**Instructions for the task:** Reproduce every record below word for word and include no pictures.

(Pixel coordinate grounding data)
[Start of Attachment]

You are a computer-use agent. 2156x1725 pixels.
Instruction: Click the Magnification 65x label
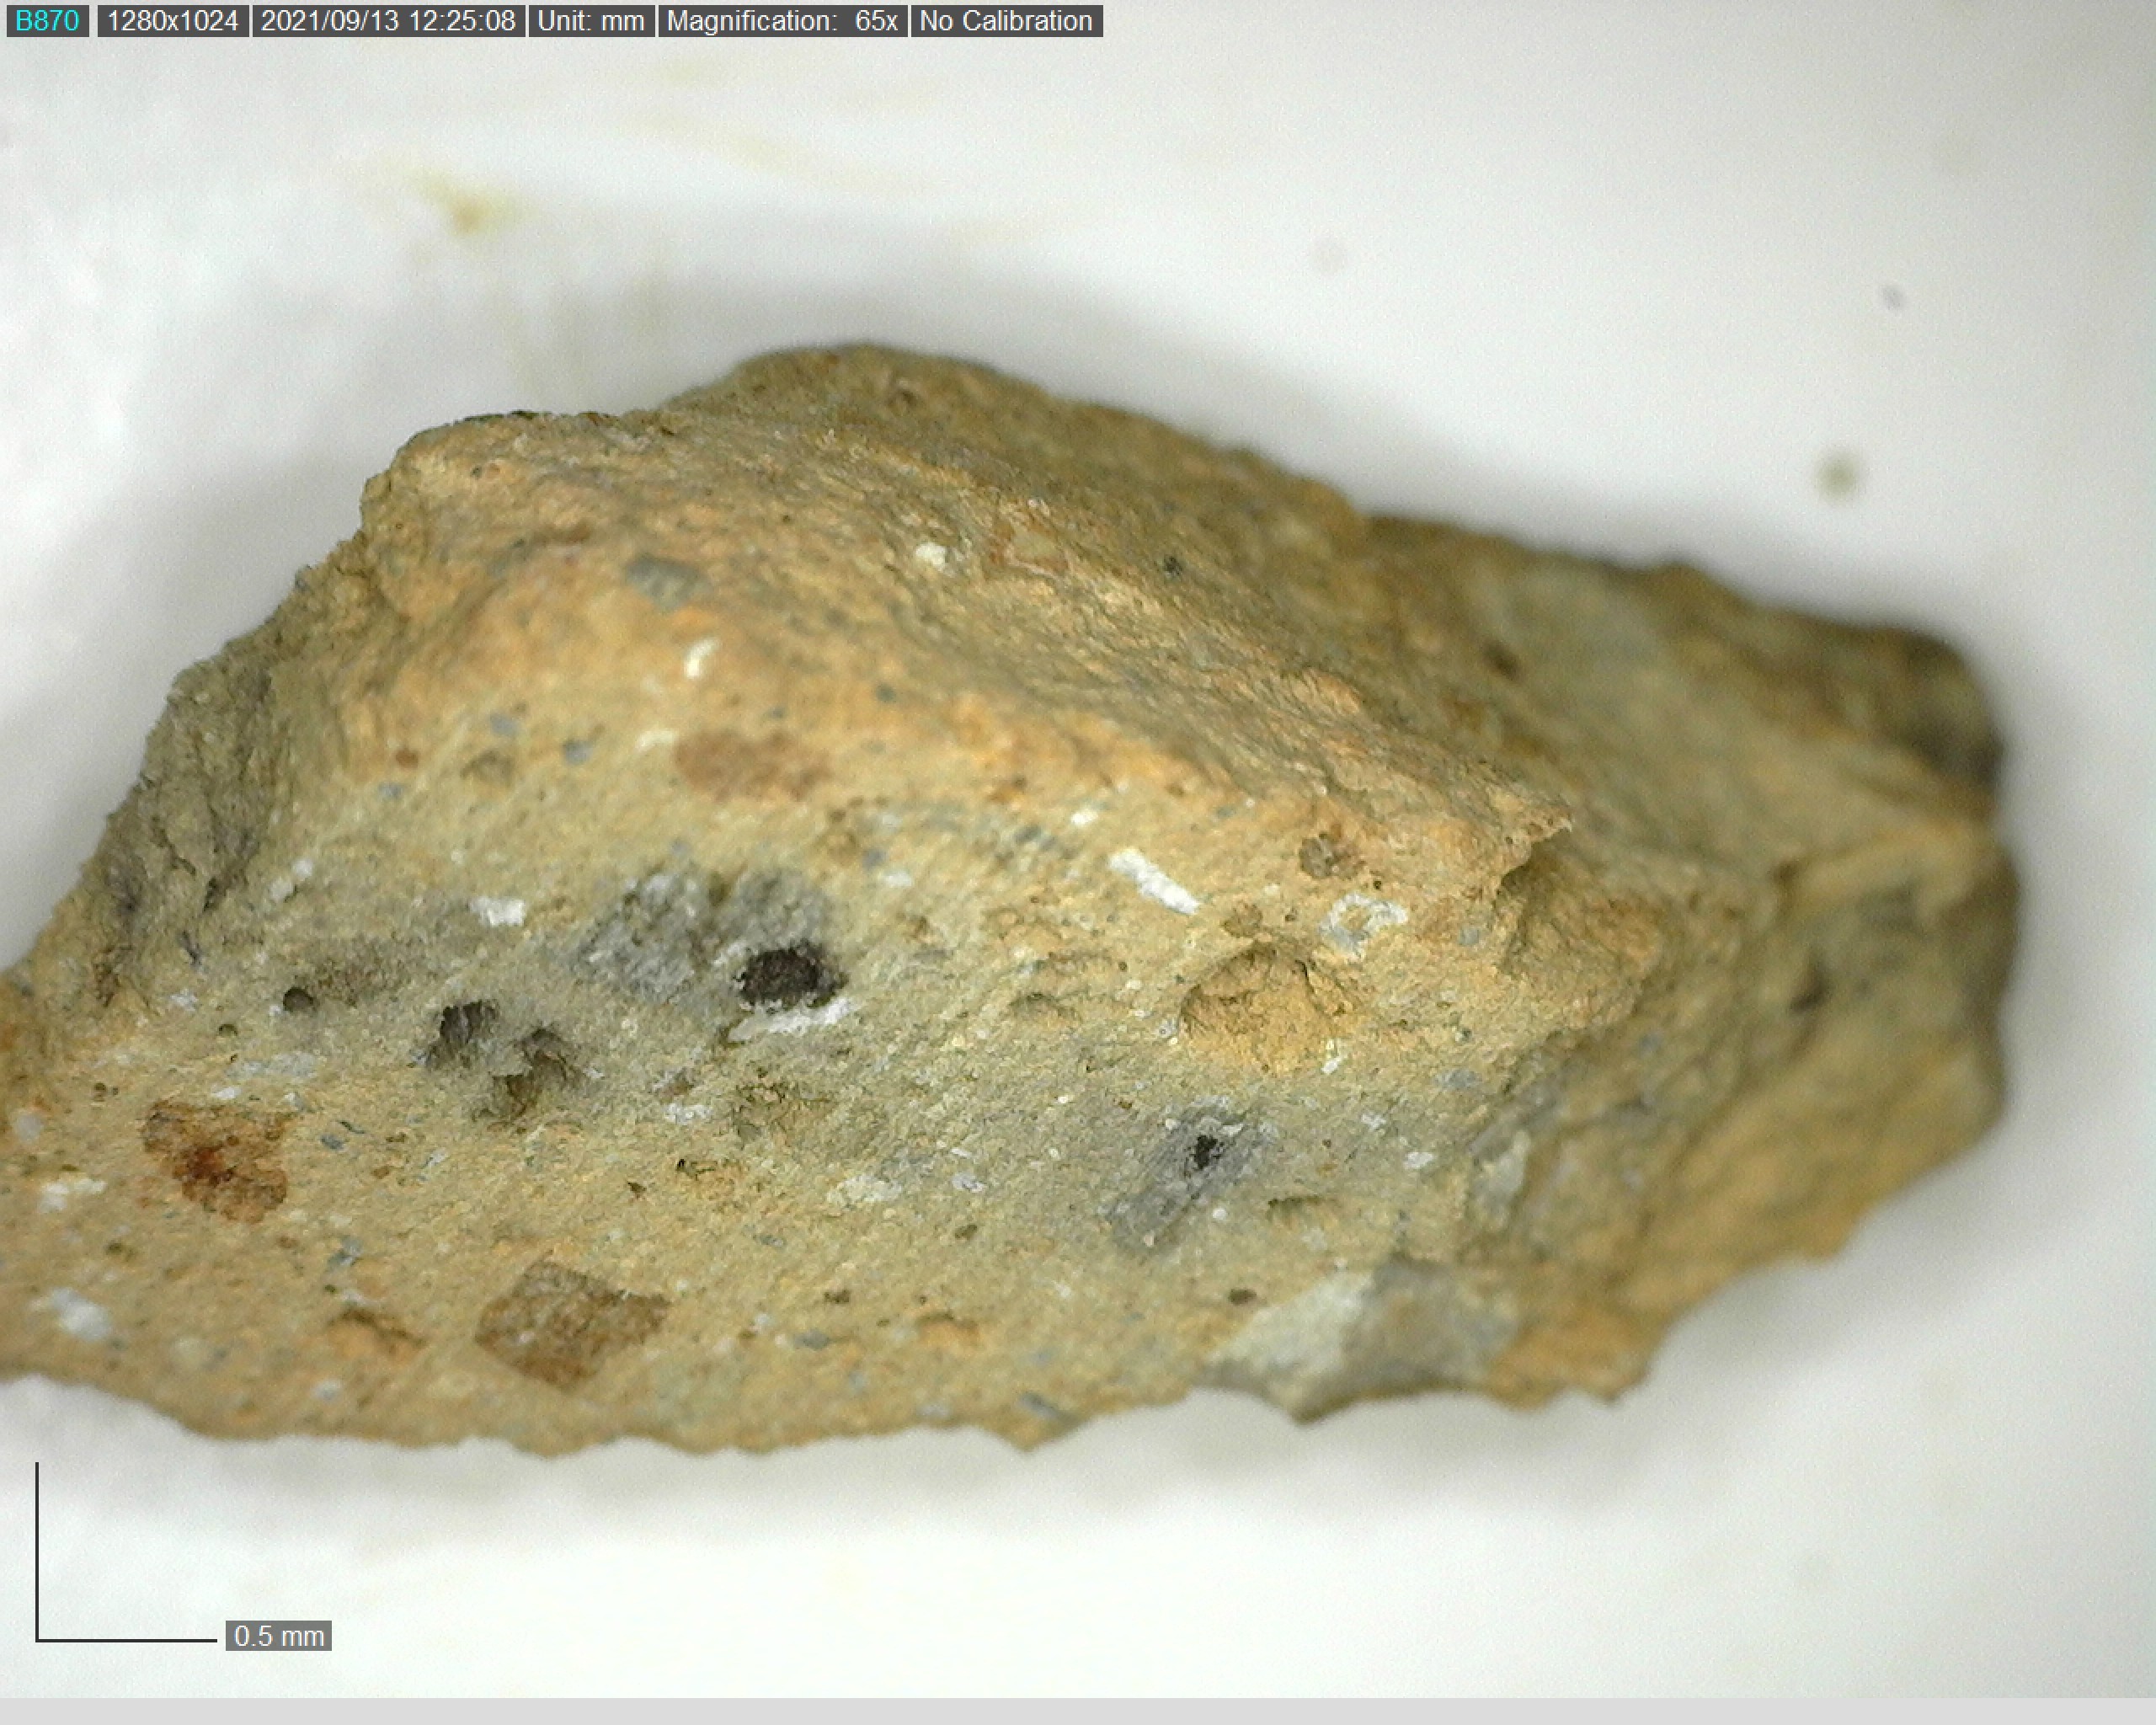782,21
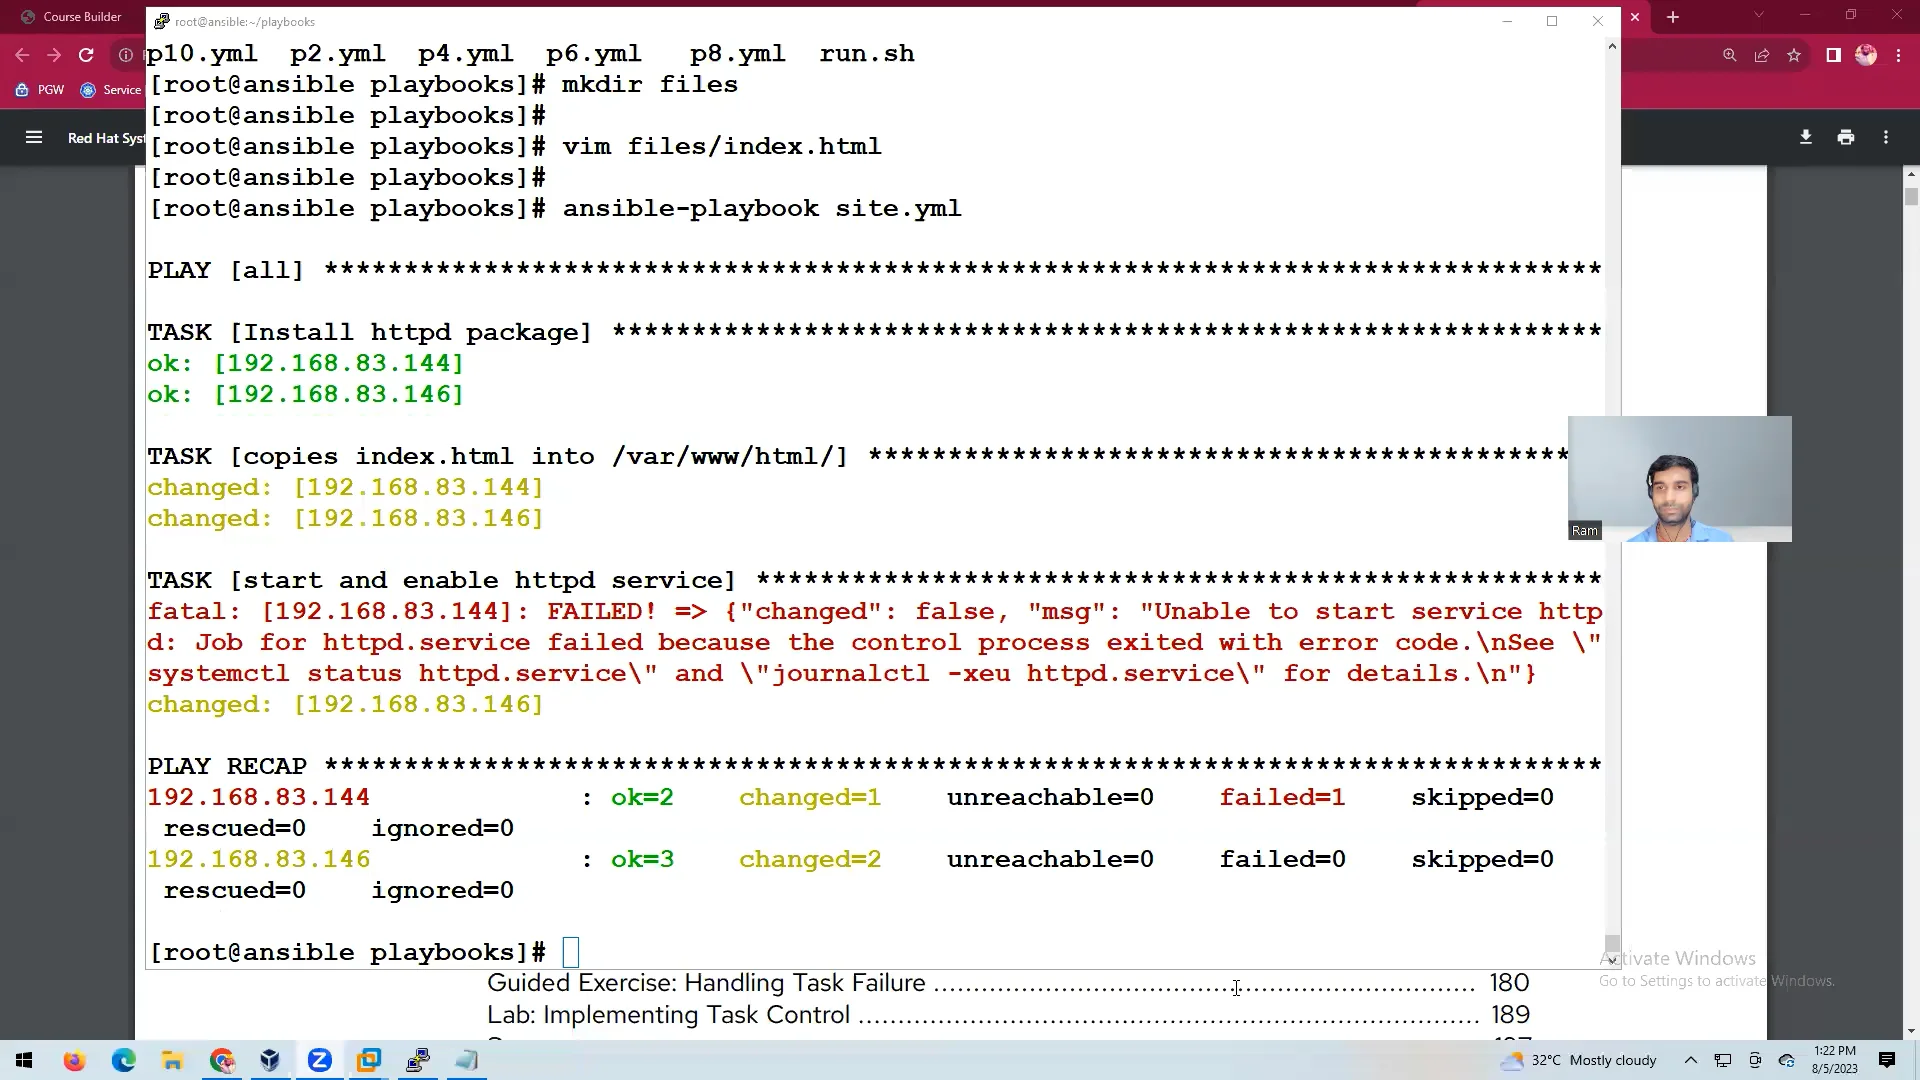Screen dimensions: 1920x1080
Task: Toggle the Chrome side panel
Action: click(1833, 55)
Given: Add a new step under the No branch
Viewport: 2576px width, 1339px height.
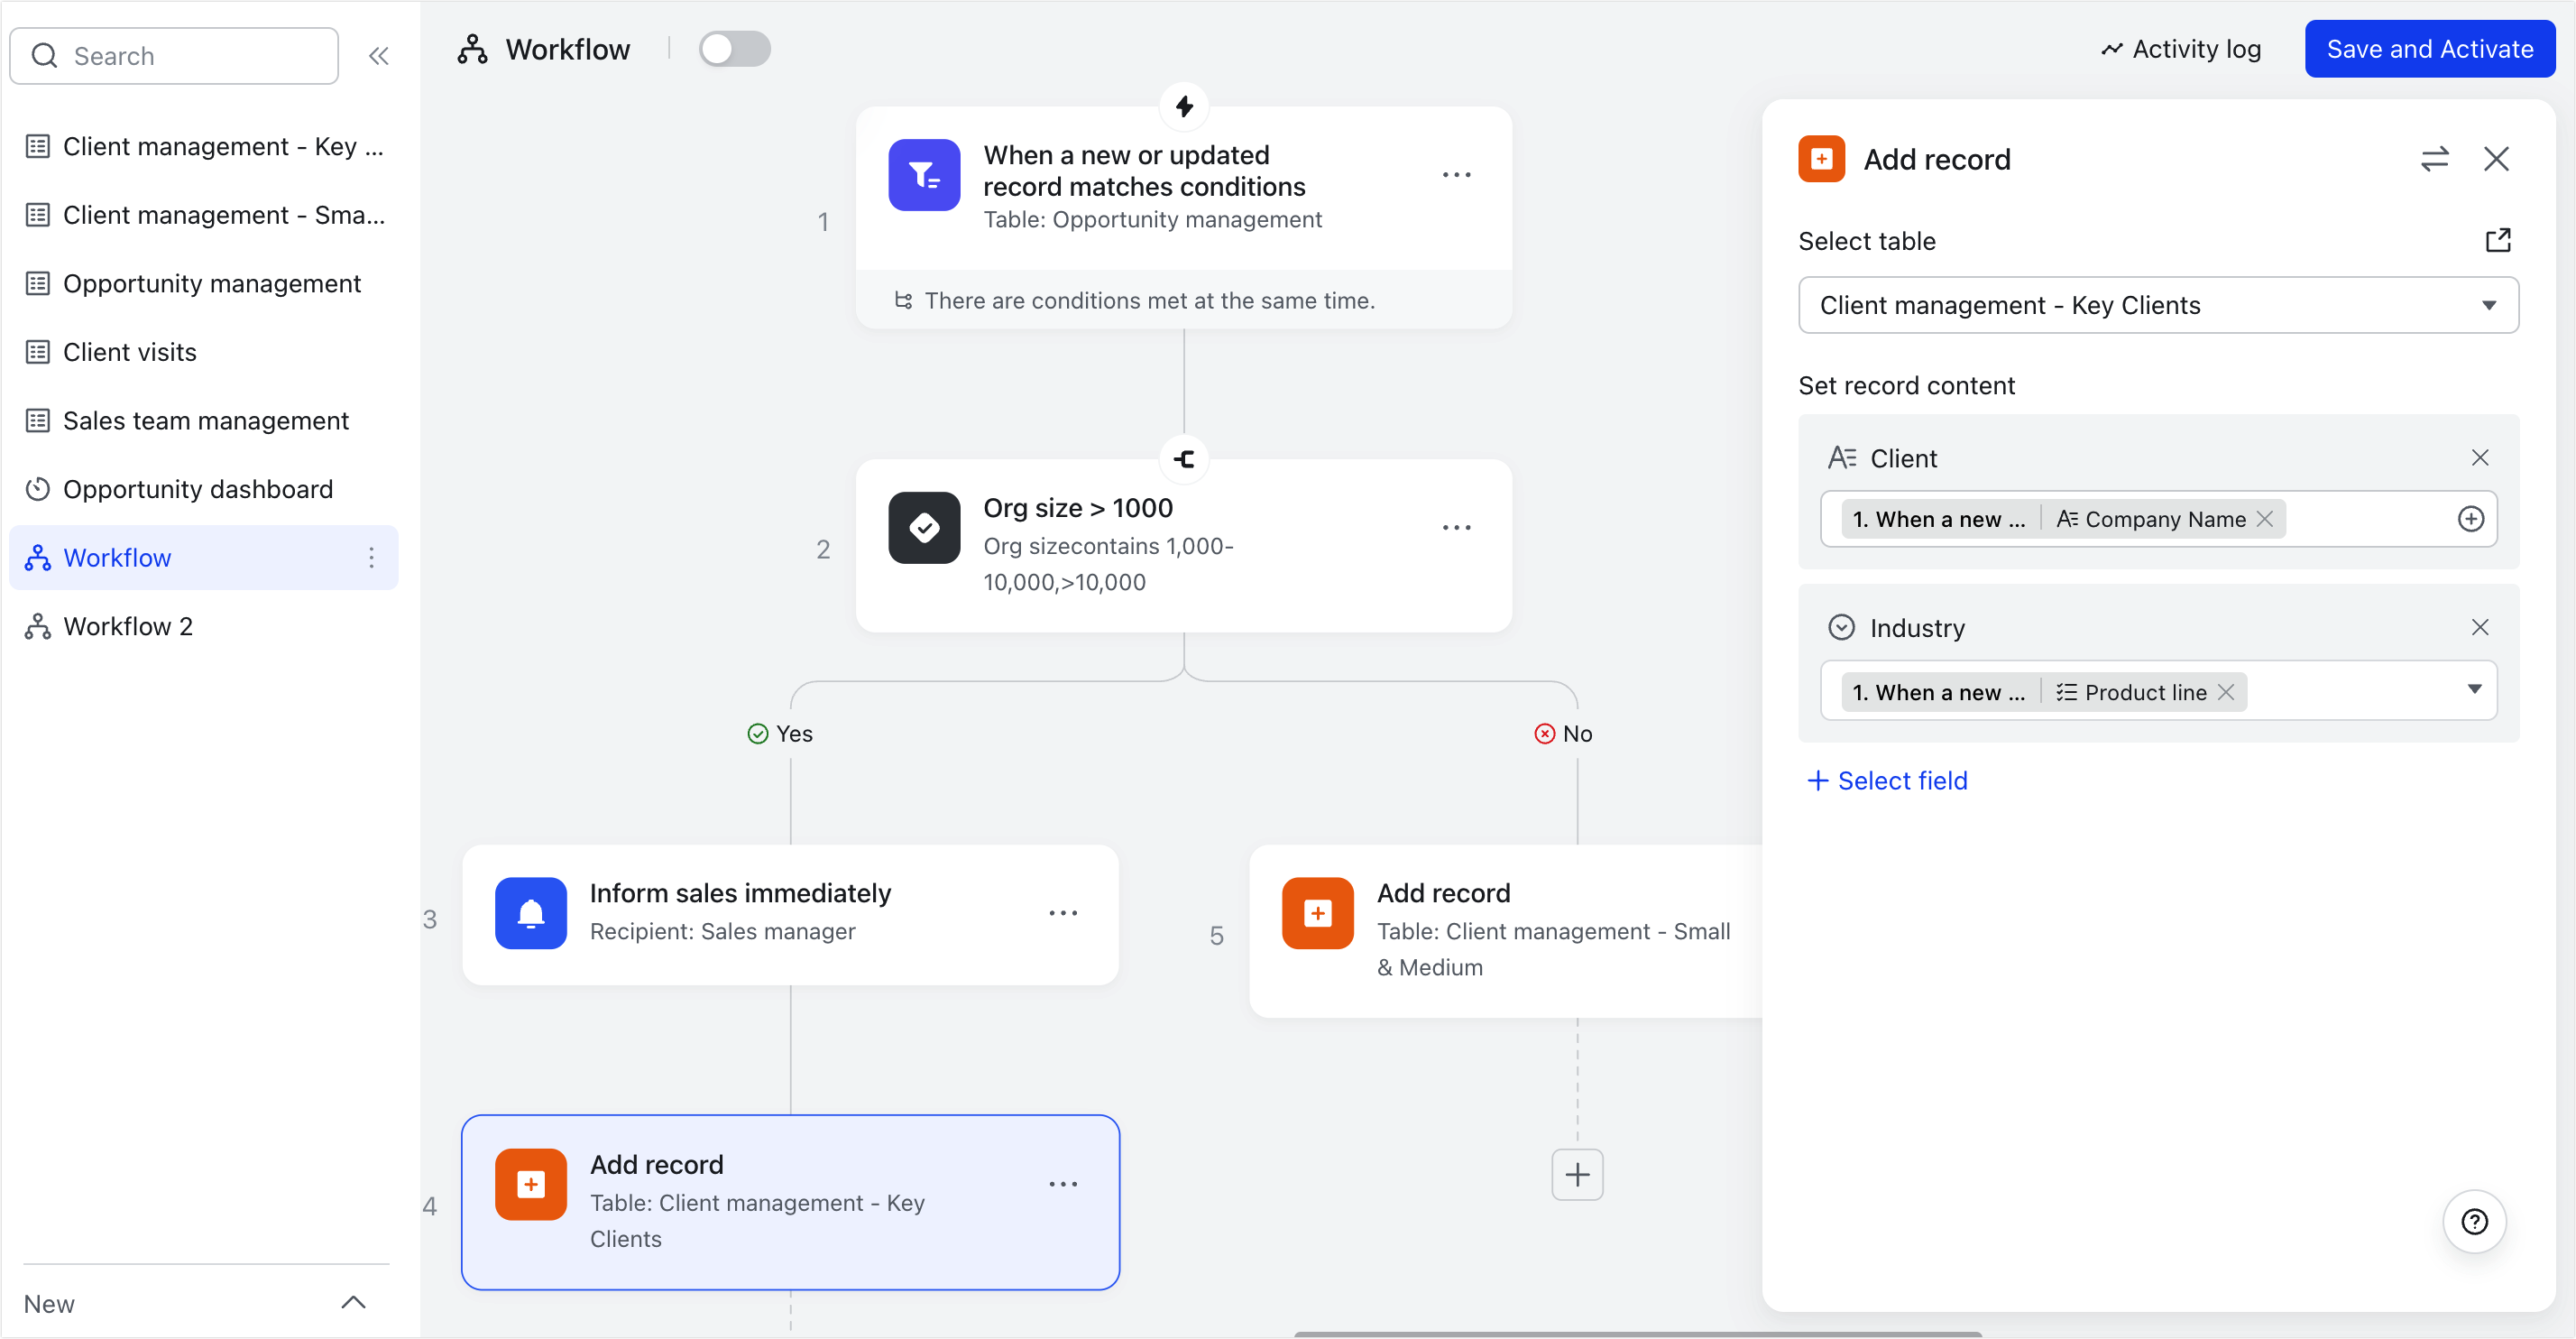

[End of Attachment]

**Expected output:**
You are a computer-use agent. 2156x1725 pixels.
Instruction: Click the Magnification 65x label
782,21
Screen dimensions: 1920x1080
Task: Toggle the Chrome side panel
Action: click(1833, 55)
Given: Add a new step under the No branch
Viewport: 2576px width, 1339px height.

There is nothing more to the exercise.